18 electric cooperatives breach cap on system loss


At least 18 electric cooperatives (ECs) are in breach of the 12-percent system loss cap being enforced by the Energy Regulatory Commission (ERC) within this bloc of industry players.

According to the Philippine Rural Electric Cooperatives Association Inc. (PHILRECA), of the 121 ECs in the country, only 15-percent failed to comply with the regulator-mandated level of system loss.

When it comes to the worst performers, PHILRECA noted that only five (5) ECs have logged system losses that are beyond 20-percent.

“Five ECs or 4.13-percent were reported to have exceeded 20% system loss due to problems such as pilferages, overloaded system, long distribution lines (which increase voltage drop) and delayed implementation of capital expenditure projects due to regulatory requirements,” Philreca explained; while adding that a compounding factor is also the peace and order situation in some service areas of the ECs.

The group further emphasized of the 117 ECs that were assessed, 99 posted system loss that are within the cap; and 59 of these ECs registered singe-digit system loss ranging from 1.83-percent to 9.99-percent.

For slacker ECs to step up on their adherence to the prescribed system loss cap, PHILRECA indicated they are constantly in discussion with key stakeholders – such as the National Electrification Administration (NEA), Energy Regulatory Commission (ERC), Department of Energy and National Grid Corporation of the Philippines (NGCP), so they can come up with recommendations and solutions “on how to address the concerns of these underperforming electric cooperatives.”

The high system loss records of some ECs had been placed on sharp focus during this week’s hearing by the House Committee on Good Government and Public Accountability, as it was no less than ERC Chairperson Agnes T. Devanadera who admitted that some ECs have more than 20-percent system loss.

PHILRECA nevertheless explained that “system loss is inherent in the distribution of electricity,” with the group emphasizing that “it is impossible scientifically to create or install a transmission or distribution facility without the system incurring any form of energy loss.”
It stressed “distribution utilities can try to lower such losses to as low as scientifically possible, but there are limitations in as far as technology and economics are concerned.”

The aggrupation of ECs added bringing system loss level to the minimum may likely require more investments for system improvements, that in turn may cost more on consumers’ pockets if the corresponding capital outlay will be passed on via their electric bills.
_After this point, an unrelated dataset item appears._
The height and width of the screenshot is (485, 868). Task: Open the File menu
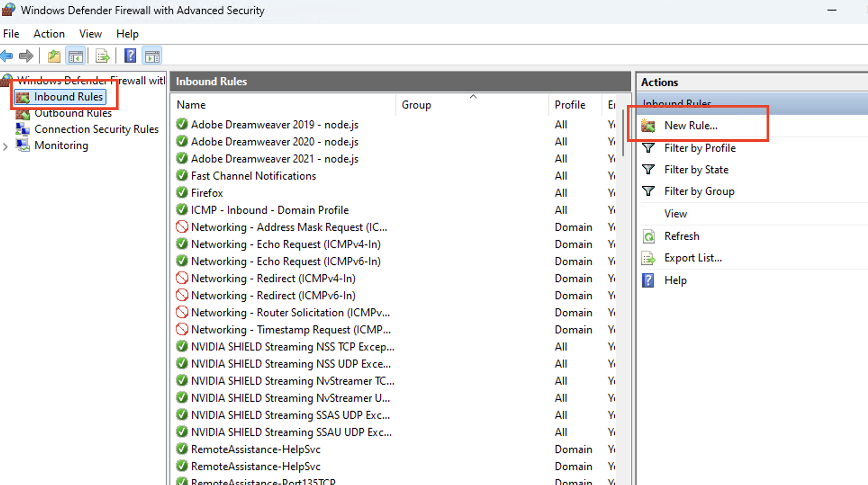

“Repeated simulations showed that the costs that the DUs will have to incur in investing on other necessary infrastructure will significantly outweigh any possible decrease in the system loss charge,” PHILRECA said.

It similarly argued that since capital expenditures are pass-through charge to consumers, initiatives to extremely pare system loss may “only lead to power rate increases to customers.”
PHILRECA thus noted “it is for this reason that there exists an approved system loss rate where distribution utilities are allowed to recover from the electric consumers.”